The first station in Greymouth was opened in 1876, as the terminus of a railway between Greymouth and the coalmine at Brunner. As the railway system of the West Coast grew, the station in Greymouth became the centre of the region's railway network, and was of particular importance to goods traffic from the region's primary industries as it served the main port in the area. As such, the station became unsuitable for the amount of traffic it was handling, and it was rebuilt in the mid-1890s, with the new station opening in 1897. Despite the rebuild, the station was still considered inadequate, and extra facilities were added at the station several times in the early 1900s. After the Otira Tunnel opened linking the West Coast and Canterbury in 1923, passenger traffic further increased with the introduction of services to Christchurch; a footbridge was erected to handle the increased usage. During the later part of the 20th century, traffic declined significantly, as both passengers and freight shifted to road transport. The station was modernised in 1998, and several outbuildings were removed.
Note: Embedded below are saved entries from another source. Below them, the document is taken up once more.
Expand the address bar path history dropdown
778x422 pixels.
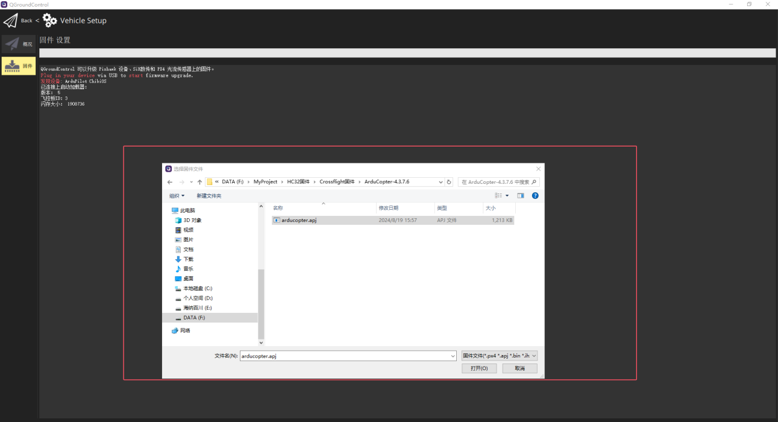pos(441,182)
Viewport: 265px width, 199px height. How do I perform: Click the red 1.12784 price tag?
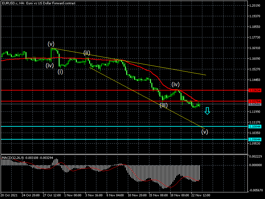point(255,101)
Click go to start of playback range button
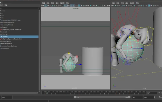 (159, 93)
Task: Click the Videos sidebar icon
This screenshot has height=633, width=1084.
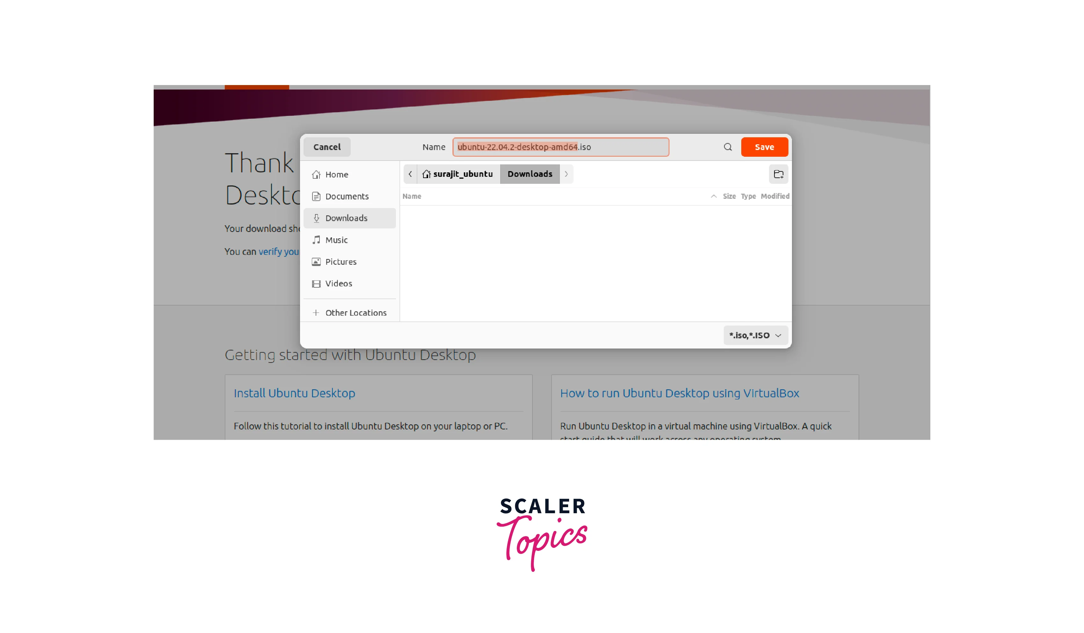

The station is listed by Heritage New Zealand as a Category I Historic Place. This is due to its architectural quality as a relatively unaltered example of a second-class New Zealand railway station, and its historical significance as a former centre of the regional rail network.

==Services==
The station is currently served by the TranzAlpine, which runs daily between Greymouth and Christchurch, and is operated by The Great Journeys of New Zealand, KiwiRail's scenic division.